Enplug, Inc.
- Type: Private
- Industry: Software
- Founded: May 2012; 14 years ago, in Culver City, California
- Founder: David Zhu; Nanxi Liu; Navdeep Reddy; Zach Spitulski; Alex Ross;
- Fate: Acquired (2021)
- Headquarters: Culver City, California, U.S.
- Area served: Worldwide
- Key people: Nanxi Liu (CEO); Tina Denuit-Wojcik (CTO); Navdeep Reddy; (CIO);
- Products: Digital signage
- Website: enplug.com

= Enplug =

American technology company

Enplug, Inc. was an American technology company headquartered in Culver City, California that offered software for digital displays, allowing real-time social media interaction between brands and users. The company was a software licensing business.

Enplug was acquired by Tampa-based Spectrio in 2021.

==History==
Enplug was part of the emerging Los Angeles startup community, dubbed "Silicon Beach". The company was a graduate of StartEngine, founded by Howard Marks, in September 2012. Since its founding, the company had received awards such as placement on both Inc. Magazine and Forbes 30 Under 30 lists.

In March 2021, the company was acquired by Spectrio, a customer engagement technology company based in Tampa, Florida.

==Funding==
In April 2014, Enplug raised $2.5 million through seed funding, which came from a number of investors including Larry Keele, co-founder of Oaktree Capital Management; Rasoul Oskouy, founding member of Juniper Networks; Bill Gross, founder of Idealab; Hossein Eslambolchi, former president and CTO at AT&T; David Cohen, Executive Vice President at Interscope Records; Justin Caldbeck, managing director at Lightspeed Venture Partners; Troy Carter, CEO at Atom Factory; Activision co-founder Howard Marks; Amidi Group, DominateFund, and zPark Venture.

==Product==
Enplug's social media displays allowed end-users to interact with brands in real-time through their existing social media accounts. Enplug displays supported multiple social media apps, including Twitter, Facebook, Yelp, Foursquare, and Instagram using a business's custom hashtag. Enplug's software was flexible, where it wasn't limited to its own use, and allowed customers to customize by installing apps created by third-party developers. The company generated a SDK, where developers could create and sell apps.

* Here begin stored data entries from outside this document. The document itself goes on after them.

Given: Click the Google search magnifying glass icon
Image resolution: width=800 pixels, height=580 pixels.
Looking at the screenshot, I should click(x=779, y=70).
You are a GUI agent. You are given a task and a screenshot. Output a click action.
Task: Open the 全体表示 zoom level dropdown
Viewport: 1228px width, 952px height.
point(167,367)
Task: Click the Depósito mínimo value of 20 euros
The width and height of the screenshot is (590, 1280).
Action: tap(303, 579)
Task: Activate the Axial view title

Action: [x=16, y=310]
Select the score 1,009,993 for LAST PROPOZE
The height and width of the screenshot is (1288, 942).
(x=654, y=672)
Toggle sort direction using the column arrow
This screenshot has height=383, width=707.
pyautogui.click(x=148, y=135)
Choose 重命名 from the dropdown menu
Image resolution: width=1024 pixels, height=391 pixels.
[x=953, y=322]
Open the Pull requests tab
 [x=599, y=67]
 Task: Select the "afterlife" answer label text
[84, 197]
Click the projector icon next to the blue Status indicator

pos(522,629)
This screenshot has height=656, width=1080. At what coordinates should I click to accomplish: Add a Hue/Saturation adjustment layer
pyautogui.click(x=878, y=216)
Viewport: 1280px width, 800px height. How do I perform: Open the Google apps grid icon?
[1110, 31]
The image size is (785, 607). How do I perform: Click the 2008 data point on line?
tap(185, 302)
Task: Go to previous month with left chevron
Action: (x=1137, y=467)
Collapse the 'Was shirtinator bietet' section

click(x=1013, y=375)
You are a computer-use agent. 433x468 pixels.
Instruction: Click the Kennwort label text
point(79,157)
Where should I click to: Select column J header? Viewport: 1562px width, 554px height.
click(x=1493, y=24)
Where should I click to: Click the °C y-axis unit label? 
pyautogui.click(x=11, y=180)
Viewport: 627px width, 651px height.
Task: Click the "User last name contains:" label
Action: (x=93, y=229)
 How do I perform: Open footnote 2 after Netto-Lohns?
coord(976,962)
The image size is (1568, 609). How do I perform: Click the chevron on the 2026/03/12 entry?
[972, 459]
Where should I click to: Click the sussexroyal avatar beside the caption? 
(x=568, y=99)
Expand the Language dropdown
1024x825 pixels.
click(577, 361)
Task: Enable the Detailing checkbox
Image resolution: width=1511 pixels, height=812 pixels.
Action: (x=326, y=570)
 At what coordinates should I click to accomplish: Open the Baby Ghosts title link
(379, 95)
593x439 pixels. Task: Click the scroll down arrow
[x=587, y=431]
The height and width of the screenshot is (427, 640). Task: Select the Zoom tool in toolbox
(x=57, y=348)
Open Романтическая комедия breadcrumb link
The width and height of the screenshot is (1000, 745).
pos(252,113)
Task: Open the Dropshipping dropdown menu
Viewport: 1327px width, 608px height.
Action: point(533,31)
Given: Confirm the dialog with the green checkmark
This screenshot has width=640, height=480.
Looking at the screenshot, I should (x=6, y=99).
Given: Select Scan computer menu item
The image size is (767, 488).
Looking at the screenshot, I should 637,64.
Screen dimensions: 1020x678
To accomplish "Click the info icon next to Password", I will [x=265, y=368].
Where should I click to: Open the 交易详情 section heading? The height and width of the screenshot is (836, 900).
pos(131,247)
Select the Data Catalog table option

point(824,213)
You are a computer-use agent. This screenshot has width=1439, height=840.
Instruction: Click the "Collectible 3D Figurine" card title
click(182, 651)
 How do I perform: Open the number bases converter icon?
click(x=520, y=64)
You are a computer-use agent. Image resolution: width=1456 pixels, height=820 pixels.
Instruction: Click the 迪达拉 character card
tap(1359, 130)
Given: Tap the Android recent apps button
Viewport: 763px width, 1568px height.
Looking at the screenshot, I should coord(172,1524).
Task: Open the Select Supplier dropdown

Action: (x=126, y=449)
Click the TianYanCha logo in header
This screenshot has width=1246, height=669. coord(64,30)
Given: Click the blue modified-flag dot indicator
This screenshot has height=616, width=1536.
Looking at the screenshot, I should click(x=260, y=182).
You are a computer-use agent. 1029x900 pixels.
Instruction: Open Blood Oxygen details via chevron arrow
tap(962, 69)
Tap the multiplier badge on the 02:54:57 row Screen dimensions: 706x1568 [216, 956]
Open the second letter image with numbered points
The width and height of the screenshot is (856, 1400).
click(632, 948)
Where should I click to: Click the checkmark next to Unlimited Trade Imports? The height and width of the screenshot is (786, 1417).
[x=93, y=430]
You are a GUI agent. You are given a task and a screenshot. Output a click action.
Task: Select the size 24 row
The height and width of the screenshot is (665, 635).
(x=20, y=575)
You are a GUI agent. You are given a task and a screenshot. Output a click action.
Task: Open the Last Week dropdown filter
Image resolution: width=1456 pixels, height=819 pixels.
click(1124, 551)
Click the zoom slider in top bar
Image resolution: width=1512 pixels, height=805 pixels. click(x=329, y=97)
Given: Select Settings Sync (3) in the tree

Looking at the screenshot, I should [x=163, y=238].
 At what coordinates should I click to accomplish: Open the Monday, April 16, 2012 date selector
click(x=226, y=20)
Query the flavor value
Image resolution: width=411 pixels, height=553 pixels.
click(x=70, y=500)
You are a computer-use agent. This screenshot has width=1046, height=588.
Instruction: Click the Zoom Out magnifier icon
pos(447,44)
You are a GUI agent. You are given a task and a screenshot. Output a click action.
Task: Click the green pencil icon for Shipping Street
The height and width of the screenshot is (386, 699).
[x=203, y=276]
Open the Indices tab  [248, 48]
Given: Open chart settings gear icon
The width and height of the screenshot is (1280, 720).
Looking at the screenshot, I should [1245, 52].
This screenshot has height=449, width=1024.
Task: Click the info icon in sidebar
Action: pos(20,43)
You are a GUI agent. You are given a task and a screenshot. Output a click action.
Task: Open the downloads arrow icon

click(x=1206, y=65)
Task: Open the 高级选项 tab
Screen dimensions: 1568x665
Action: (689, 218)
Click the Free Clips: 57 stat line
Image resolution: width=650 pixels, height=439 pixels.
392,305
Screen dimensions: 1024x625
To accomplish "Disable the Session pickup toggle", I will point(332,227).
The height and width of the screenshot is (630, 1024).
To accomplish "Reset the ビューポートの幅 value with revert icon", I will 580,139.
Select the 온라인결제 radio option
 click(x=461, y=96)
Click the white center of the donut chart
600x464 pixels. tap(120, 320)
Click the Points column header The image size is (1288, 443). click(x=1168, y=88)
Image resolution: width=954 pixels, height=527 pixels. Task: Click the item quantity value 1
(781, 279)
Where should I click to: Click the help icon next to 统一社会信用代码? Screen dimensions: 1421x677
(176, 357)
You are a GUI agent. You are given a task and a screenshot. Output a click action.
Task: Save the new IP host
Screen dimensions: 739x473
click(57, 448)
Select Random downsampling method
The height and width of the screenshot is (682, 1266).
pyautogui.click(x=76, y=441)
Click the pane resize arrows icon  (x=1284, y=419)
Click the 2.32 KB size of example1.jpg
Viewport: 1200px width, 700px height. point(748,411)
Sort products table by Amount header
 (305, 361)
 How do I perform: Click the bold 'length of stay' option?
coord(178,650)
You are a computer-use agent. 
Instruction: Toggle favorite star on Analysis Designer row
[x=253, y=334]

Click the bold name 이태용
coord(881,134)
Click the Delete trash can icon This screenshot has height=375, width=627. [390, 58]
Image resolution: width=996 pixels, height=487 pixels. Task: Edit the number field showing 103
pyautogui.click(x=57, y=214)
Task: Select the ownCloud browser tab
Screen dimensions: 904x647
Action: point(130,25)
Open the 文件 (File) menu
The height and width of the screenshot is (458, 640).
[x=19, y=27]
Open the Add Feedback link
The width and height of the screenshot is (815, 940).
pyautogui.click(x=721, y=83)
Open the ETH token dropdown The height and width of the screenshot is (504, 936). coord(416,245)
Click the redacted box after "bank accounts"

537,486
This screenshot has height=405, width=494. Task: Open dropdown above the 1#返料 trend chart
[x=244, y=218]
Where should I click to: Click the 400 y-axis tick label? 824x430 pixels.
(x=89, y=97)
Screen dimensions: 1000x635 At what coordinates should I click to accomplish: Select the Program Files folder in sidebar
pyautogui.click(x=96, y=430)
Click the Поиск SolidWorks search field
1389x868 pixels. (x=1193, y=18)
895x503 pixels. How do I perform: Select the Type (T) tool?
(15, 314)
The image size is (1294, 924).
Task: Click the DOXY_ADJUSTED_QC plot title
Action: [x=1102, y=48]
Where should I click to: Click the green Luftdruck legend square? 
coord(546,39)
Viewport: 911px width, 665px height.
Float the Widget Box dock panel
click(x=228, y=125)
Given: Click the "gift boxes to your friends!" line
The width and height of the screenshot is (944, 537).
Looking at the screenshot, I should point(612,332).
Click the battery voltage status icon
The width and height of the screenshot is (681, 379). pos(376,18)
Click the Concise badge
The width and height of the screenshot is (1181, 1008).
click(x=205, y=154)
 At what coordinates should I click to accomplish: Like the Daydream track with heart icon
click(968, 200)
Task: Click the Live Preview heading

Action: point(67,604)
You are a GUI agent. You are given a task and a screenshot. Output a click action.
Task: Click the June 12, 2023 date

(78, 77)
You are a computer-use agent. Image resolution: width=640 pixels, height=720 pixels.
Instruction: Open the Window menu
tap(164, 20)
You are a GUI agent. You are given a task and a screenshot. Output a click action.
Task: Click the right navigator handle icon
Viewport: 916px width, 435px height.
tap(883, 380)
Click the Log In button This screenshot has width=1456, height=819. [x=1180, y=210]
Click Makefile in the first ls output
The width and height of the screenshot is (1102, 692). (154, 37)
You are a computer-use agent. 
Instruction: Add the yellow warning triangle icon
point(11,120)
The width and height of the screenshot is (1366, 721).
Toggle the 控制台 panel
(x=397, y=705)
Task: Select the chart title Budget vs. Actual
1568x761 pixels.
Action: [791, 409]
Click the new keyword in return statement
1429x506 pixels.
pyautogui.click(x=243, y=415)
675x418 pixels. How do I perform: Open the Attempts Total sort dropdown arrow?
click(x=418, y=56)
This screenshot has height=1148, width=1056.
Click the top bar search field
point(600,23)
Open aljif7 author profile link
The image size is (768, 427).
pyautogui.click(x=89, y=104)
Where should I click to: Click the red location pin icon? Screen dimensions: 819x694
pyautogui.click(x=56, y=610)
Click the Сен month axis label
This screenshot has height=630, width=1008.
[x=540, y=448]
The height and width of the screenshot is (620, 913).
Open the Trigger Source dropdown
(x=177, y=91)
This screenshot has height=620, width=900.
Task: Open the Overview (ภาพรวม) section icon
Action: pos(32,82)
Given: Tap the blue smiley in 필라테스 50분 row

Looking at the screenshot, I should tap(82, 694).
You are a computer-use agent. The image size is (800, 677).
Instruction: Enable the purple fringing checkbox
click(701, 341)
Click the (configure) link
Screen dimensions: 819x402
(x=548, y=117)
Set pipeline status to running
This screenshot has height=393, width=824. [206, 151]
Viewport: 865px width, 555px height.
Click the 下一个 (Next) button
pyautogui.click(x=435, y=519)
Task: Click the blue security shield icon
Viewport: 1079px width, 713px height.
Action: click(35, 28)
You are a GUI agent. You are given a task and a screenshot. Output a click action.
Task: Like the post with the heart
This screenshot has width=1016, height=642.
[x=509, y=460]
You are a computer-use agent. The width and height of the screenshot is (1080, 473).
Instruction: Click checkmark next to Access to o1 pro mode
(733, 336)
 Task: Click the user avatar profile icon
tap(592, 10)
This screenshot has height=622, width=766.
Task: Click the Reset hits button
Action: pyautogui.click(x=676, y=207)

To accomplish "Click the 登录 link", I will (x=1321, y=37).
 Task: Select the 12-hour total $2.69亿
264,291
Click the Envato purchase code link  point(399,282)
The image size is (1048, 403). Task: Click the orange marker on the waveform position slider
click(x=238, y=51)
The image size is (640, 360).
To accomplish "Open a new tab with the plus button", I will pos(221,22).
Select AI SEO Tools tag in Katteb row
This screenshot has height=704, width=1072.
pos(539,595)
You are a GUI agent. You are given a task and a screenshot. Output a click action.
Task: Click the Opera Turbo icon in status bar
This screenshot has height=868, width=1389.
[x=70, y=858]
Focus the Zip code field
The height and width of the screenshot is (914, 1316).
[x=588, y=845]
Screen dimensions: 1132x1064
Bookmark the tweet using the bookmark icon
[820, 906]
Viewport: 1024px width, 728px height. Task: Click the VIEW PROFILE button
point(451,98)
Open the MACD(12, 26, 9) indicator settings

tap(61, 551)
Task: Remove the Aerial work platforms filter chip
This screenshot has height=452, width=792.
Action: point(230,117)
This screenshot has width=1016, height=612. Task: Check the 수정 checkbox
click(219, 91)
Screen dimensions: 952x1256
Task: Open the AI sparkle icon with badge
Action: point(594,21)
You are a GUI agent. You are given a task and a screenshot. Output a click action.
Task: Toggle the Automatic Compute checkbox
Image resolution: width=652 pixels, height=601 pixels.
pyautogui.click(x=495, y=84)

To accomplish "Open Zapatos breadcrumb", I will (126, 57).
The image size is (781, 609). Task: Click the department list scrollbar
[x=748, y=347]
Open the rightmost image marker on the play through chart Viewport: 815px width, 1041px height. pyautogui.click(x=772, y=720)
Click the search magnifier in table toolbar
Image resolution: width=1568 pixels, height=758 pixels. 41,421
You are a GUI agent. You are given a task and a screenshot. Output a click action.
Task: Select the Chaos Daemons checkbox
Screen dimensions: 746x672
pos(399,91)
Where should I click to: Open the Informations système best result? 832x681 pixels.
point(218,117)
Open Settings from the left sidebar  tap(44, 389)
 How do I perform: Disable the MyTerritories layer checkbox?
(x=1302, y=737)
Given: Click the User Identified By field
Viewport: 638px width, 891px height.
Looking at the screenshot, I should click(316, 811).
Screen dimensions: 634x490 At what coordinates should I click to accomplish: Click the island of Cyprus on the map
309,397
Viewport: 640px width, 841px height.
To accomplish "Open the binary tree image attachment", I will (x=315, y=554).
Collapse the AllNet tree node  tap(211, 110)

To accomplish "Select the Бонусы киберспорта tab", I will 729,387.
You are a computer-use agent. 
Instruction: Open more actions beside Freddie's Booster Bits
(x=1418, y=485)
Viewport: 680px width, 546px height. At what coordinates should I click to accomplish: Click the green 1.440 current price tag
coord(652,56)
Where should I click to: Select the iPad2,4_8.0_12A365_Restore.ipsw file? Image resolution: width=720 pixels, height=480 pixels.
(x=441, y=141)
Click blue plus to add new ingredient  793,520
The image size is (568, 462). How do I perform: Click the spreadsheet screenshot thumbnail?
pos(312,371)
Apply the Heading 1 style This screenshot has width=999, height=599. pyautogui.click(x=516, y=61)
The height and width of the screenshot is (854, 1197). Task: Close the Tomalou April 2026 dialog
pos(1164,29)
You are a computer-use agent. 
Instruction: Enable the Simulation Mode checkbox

The displays also acted as advertising space for partners. Content could be deployed by advertisers to a screen of their choice. Enplug was a SaaS platform, where business owners paid to access its software on a monthly basis.

==Culture==
Enplug received press coverage in relation to its company culture. In 2013, 12 of the 37 employees lived and worked out of a six-bedroom, three-bathroom Ranch-style house in Bel Air, California.

For most employees, the company paid for "food, rent, and utilities." The Wall Street Journal wrote of Enplug's culture in an article about the company: "Employees and managers meet, work, eat, clean, exercise and sleep in the same space. And while there are occasional uncomfortable moments, such as nudging your boss to do the dishes, companies like Enplug say it is good for professional relationships, saves on rent and travel costs and is often just plain fun." Forbes reported that the purpose of living together was for the employees to "blur the lifestyle divide" between work and living. The culture is very important to Enplug. CEO Nanxi Liu stated, “I actually think the company would have failed if we didn’t live together."